…by Michelle / from Mexico / PhD Integrative Physiology / 3rd Year
My favourite way to celebrate this time of year is baking a batch of Halloween inspired cupcakes and then eating them while curled up on my sofa watching a scary movie. Horror movie enthusiasts like me will agree that being scared can be great fun, especially when we are in the safety and comfort of our homes. In real life, however, facing our deepest and darkest fears is not a pleasant experience. And let’s be honest…doing a PhD is scary.
Now that the 3rd year of my PhD has officially begun I have been reflecting on my journey so far. When I think back to when I just started, I remember being extremely excited but, to be honest, also scared. In retrospect, some of the fears I had were a bit silly, like not being able to cope with the Scottish weather (update: I can, but barely!), while others were legitimate fears that I have had to work hard to overcome.
So, to celebrate the spooky season and my favourite time of the year I have created a list of 3 fears I have conquered during my PhD:
1. Fear of not knowing the right answer
Although public speaking is one of the most common fears among PhD students, it has never really been a problem for me. Years of theatre and dance lessons during my childhood and teenage years have resulted in me being more than happy to go “on stage” and give talks or presentations. However, the idea of having to answer questions from the audience (or even worse, from my thesis committee!) used to send shivers down my spine.
The first couple of times I presented my PhD work, I was terrified of being asked a question I didn’t know the answer to. I used to spend hours imagining how embarrassed I would feel if I said something stupid, or worse yet, if I panicked and wasn’t able to say anything at all! Fortunately, by the time I started my 2nd year, I discovered a simple yet powerful weapon to beat this particular monster: the phrase “I don’t know”. No one expects PhD students to know everything, not even about our own projects. We are always in the process of learning and discovering new things and acknowledging what we don’t know during a question can fuel interesting discussions about our work. Now I understand that audience members don’t ask questions to test me but because they are genuinely interested, and every question is an opportunity to think about my project from a different perspective.
2. Fear of losing passion for my project
Before I went to University back in my home country, I decided to give professional dancing a try. Sadly, it wasn’t for me. I started feeling that I was doing it because I had to, not because I wanted to. And when I started my PhD, I was worried the same thing would happen again. Science was the thing that I loved the most and I was scared to lose that.
Even though for the most part I enjoy what I do and have fun doing experiments, the truth is some days I don’t come to work with a big smile, pumped for the day ahead. Sometimes I’m tired and stressed and start wondering if it’s all really worth it. But I think that’s OK, and the feeling doesn’t frighten me anymore. I still do my best those days because I know that soon I will have exciting new data. Being passionate about my project doesn’t necessarily mean I’m always excited and want to talk about it non-stop, it means that I do every step of my experiments with care and meticulousness, even when I’m having a bad day.

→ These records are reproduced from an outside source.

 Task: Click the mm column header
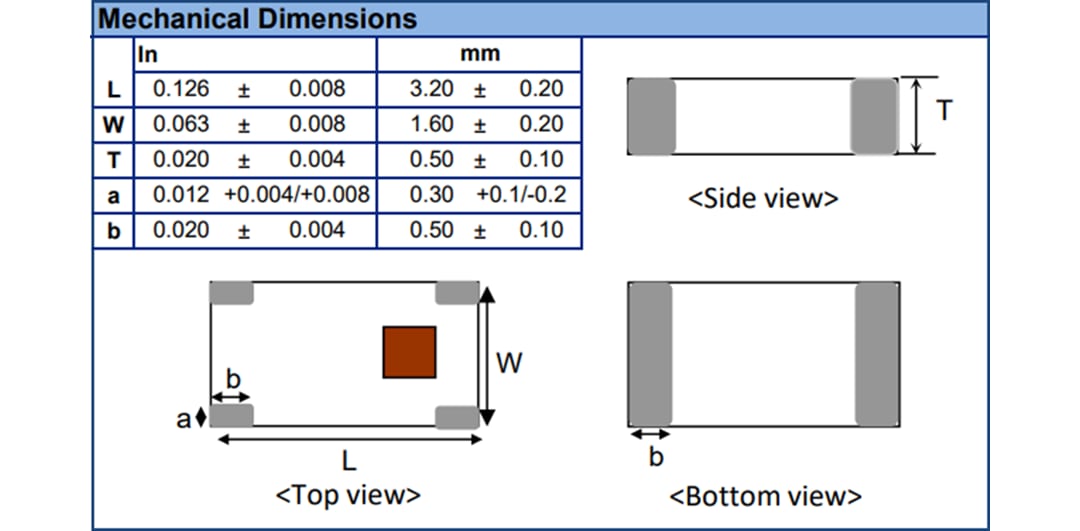[x=479, y=54]
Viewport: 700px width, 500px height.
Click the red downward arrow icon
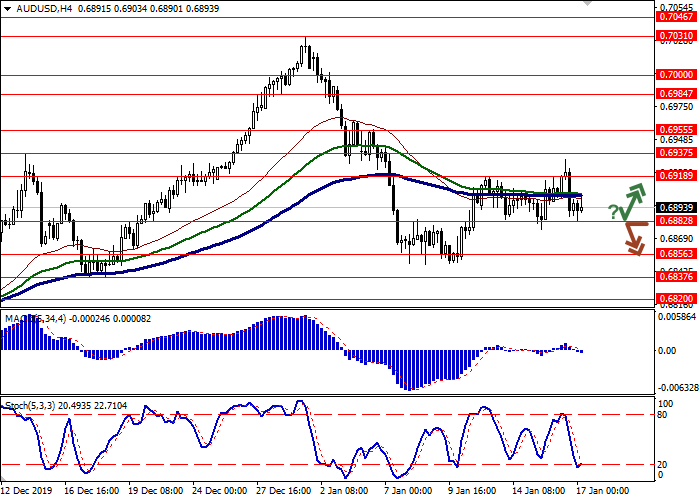click(633, 237)
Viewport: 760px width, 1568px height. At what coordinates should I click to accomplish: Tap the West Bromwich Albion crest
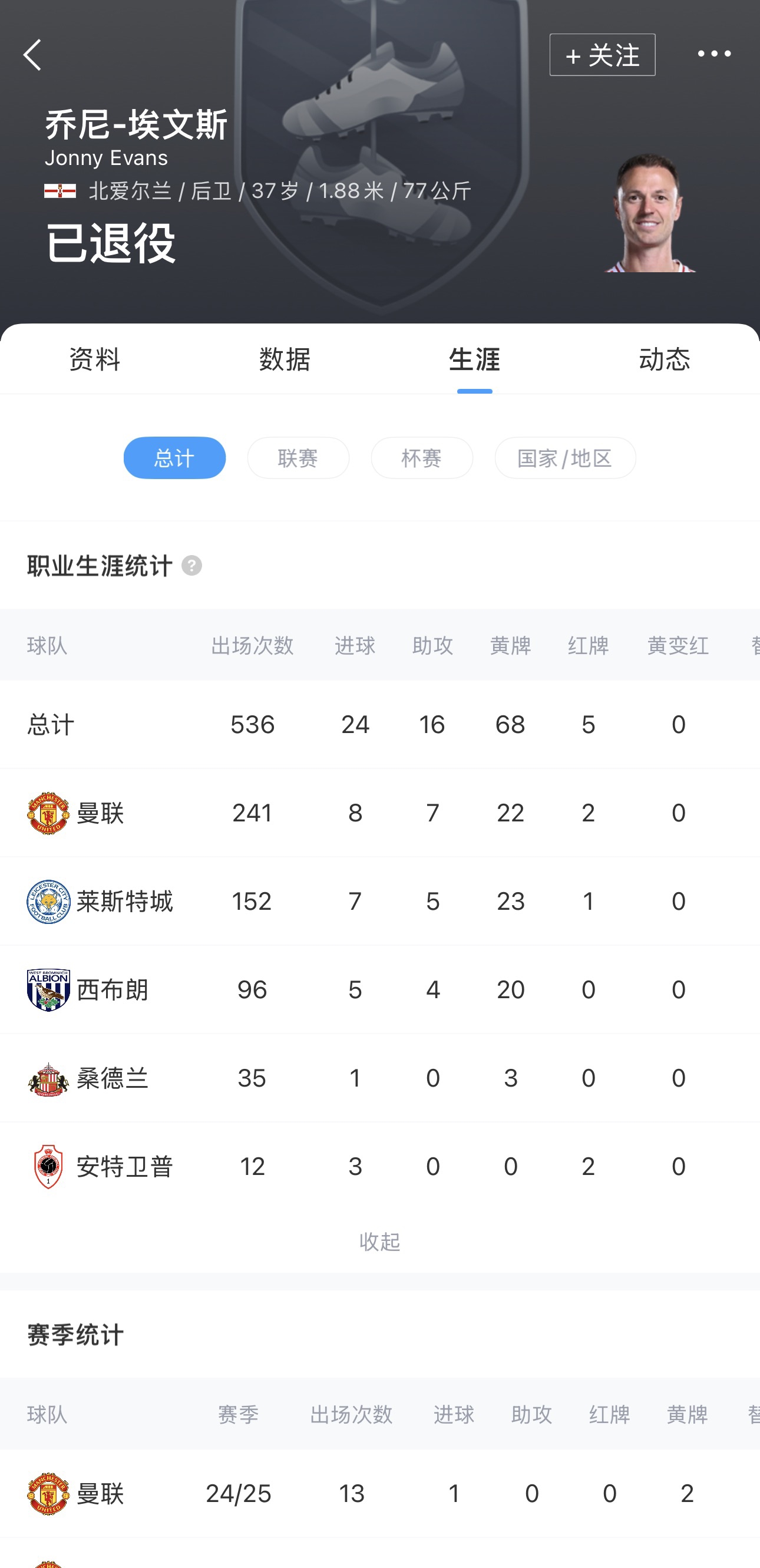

Some days in the lab are not as great as others but looking back at even the worst day I’m convinced there’s no other job I’d rather do.
3. Fear of failure
At the beginning of my second year I experienced the worst imposter syndrome I had ever felt. I was tasked with setting up a pretty complex experiment and didn’t really know where to start. After many failed attempts I started panicking. “Maybe I just can’t do it” I thought as I pictured myself being kicked off my program. A few weeks later, however, it was done. I learned a lot from that experience, mostly about 2-photon calcium imaging, but also about myself. I was the right person for the job not because of my expertise in imaging (which was non-existent!) but because I can be resourceful and creative. Now, whenever I take on a daunting task, I think back to that moment and feel a bit more confident that I will figure it out.
But in reality, no matter how confident and skilled I am, sometimes experiments fail. Be it a mistake, an accident or a simple stroke of bad luck, it happens. And the only way to overcome a fear of failure is through exposure therapy. After a couple of rather spectacular failures, I have realized that there’s always a valuable lesson to learn from them. I won’t by any means say that I enjoy failing, but I can definitely say that for me, it is no longer the stuff of nightmares.
Just like in horror movies, during my PhD I have come face to face with some of my biggest fears, and instead of running away I have chosen to confront them. I won’t say there are no monsters left to fight, my PhD journey is far from over (I still have plenty of experiments to do and a thesis to write!), but I have much more confidence in my ability to get through it.
This being said, I can go back to my horror movies and enjoy being scared.